WW: Well as you know there are different ways of contracting HIV. With sexual activity the evidence has shown that the programs that are the most effective are the ones that promote abstinence. And let’s look in country examples. South Africa from the beginning of the HIV/AIDS-crisis has completely focused its resources and it’s policies on condoms; and it has also had the highest rate of HIV/AIDS, not even close to coming down, not even stabilized, it continues to go up. Contrast that with Uganda. President Museveni and the first lady recognized the serious problem in Uganda and promoted abstinence outside marriage, fidelity within marriage. And Uganda is the only country in Africa to have seen a decreased number of cases of HIV/AIDS. There’s something that we call AIDS Inc. and what we mean by that is theses are advocacy organisations, companies and the rest that profit of promoting condoms. They profit of the AIDS-crisis. And they have consistently advocated policies that have proven to not reduce HIV/AIDS. So, yes, we’re an advocate for what works.

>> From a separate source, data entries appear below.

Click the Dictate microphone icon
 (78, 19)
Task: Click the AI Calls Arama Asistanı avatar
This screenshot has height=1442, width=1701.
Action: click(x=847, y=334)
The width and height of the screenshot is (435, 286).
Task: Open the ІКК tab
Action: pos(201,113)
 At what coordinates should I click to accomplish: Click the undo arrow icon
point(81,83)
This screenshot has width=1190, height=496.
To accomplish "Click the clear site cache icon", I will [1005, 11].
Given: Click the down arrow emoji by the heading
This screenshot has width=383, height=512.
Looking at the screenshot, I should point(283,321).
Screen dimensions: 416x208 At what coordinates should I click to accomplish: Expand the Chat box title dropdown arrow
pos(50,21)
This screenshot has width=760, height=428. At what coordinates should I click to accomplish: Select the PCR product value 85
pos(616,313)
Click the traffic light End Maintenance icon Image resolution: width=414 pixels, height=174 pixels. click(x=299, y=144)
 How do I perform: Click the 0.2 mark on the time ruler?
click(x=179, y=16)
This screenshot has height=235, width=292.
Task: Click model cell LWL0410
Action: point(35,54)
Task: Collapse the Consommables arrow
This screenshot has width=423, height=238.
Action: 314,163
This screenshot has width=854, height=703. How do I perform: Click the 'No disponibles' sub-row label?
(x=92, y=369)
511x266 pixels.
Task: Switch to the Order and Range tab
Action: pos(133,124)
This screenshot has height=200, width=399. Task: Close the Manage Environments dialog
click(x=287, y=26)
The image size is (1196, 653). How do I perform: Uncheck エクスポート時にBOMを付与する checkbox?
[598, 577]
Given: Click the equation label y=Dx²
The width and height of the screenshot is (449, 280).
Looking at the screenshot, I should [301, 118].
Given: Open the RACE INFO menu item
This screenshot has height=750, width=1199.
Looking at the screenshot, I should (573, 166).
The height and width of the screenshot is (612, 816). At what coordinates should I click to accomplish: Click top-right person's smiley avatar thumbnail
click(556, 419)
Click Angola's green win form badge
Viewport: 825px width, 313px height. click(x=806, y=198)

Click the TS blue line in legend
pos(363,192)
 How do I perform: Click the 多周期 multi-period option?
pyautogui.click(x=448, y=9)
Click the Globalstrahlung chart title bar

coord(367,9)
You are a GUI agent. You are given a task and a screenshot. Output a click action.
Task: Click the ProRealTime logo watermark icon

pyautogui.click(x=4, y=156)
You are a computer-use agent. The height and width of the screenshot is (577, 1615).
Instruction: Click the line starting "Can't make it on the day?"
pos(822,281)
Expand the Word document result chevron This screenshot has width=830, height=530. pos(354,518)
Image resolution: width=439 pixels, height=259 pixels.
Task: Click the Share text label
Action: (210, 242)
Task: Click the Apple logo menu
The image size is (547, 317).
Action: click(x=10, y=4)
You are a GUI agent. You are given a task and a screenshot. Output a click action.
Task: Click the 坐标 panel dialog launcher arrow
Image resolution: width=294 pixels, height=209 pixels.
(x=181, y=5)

Do you think that abstinence-only policies are related to high teenage pregnancy rates in the USA?
WW: When you look at the problem in the United States, you have to look at the overall picture – and the overall picture is that the promotion of sexual activity in our culture is to the extreme everywhere you turn. And that’s why the abstinence programs are so needed because essentially what they’re saying is: you don’t have to be sexually active and in a sense we are giving them a choice because without that they almost feel they have no choice. There was a survey done by Emory University a couple of years ago in which they asked young people: what would you like to be taught in a program, what would you like to hear? And over 70% of them said: How to say no. So that is a message that many young people want and sadly there are some people that don’t want to give it to them.